Risk-Adjusted Performance

0 of 100

 
Weak
 
Strong
Very Weak
Over the last 90 days Gentex has generated negative risk-adjusted returns adding no value to investors with long positions. In spite of fairly strong basic indicators, Gentex is not utilizing all of its potentials. The newest stock price disturbance, may contribute to short-term losses for the investors.

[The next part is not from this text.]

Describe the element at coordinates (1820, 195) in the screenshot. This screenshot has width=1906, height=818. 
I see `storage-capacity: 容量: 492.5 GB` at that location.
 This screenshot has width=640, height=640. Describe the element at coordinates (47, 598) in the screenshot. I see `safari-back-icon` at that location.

Old Dominion and Gentex Volatility Contrast

   Predicted Return Density   
       Returns  

Pair Trading with Old Dominion and Gentex

The main advantage of trading using opposite Old Dominion and Gentex positions is that it hedges away some unsystematic risk. Because of two separate transactions, even if Old Dominion position performs unexpectedly, Gentex can make up some of the losses. Pair trading also minimizes risk from directional movements in the market. For example, if an entire industry or sector drops because of unexpected headlines, the short position in Gentex will offset losses from the drop in Gentex's long position.
The idea behind Old Dominion Freight and Gentex pairs trading is to make the combined position market-neutral, meaning the overall market's direction will not affect its win or loss (or potential downside or upside). This can be achieved by designing a pairs trade with two highly correlated stocks or equities that operate in a similar space or sector, making it possible to obtain profits through simple and relatively low-risk investment.
Check out your portfolio center.
Note that this page's information should be used as a complementary analysis to find the right mix of equity instruments to add to your existing portfolios or create a brand new portfolio. You can also try the Correlation Analysis module to reduce portfolio risk simply by holding instruments which are not perfectly correlated.